▶ **Activity**:
Return exactly the lines from the one containing "The image size is (1081, 703)." through the end of the material below, and leave the images out.

▶ **Data excerpts**:

Start of Block

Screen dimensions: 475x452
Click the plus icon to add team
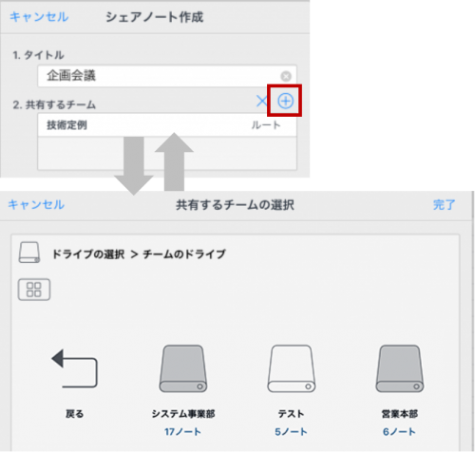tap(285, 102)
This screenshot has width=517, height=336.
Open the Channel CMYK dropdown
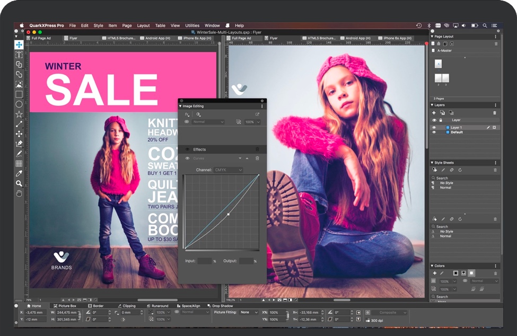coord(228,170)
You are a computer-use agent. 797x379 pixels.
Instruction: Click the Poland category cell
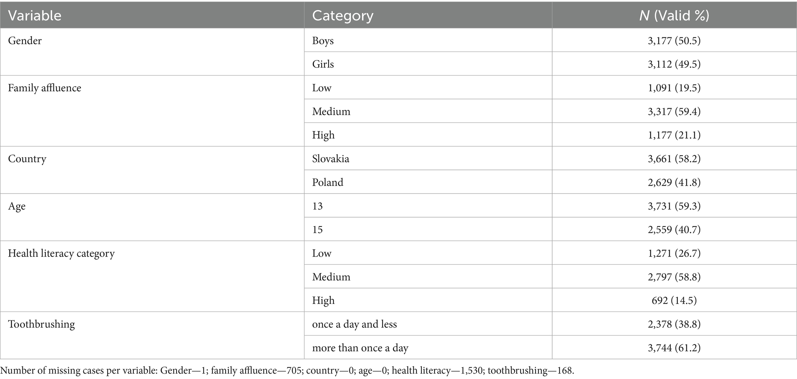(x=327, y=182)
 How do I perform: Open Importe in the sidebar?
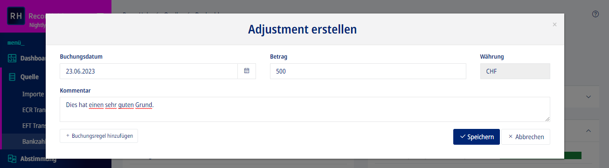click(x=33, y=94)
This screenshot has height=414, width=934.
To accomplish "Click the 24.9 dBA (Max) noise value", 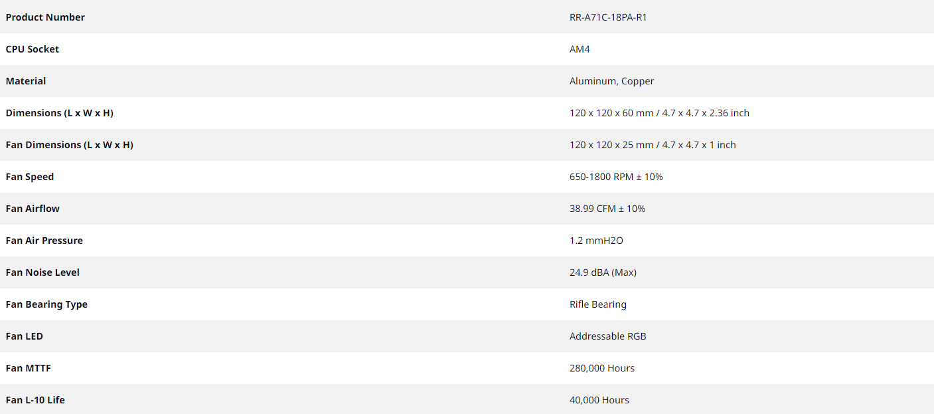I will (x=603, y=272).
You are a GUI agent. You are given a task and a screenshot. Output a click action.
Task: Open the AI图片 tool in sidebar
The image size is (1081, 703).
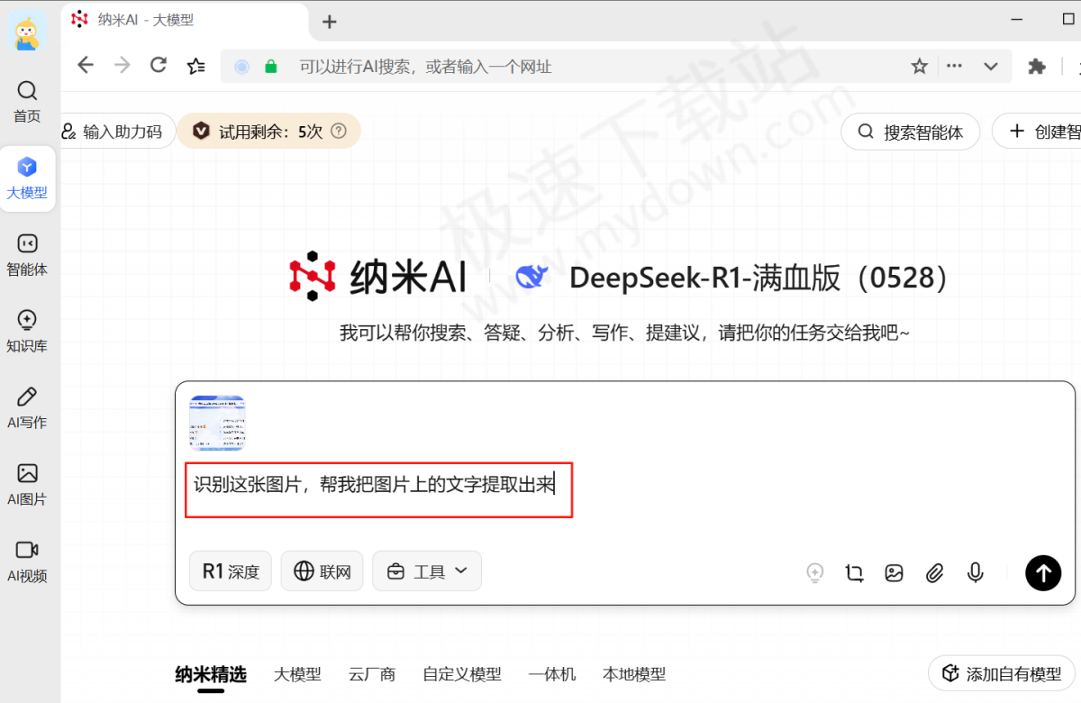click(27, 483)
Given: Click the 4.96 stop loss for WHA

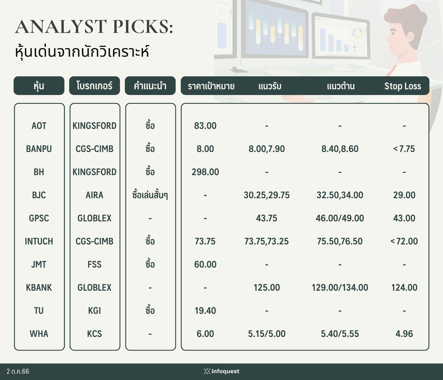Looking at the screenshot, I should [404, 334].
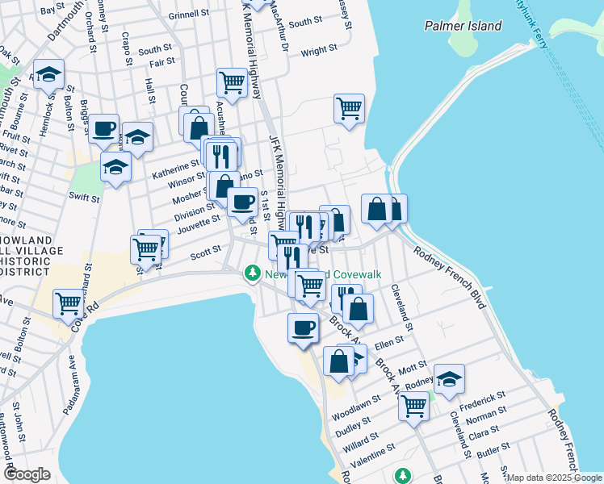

End of Block

▶ **Response to this task**:
The image size is (1081, 703).
click(27, 483)
Given: Click the 4.96 stop loss for WHA

Looking at the screenshot, I should [404, 334].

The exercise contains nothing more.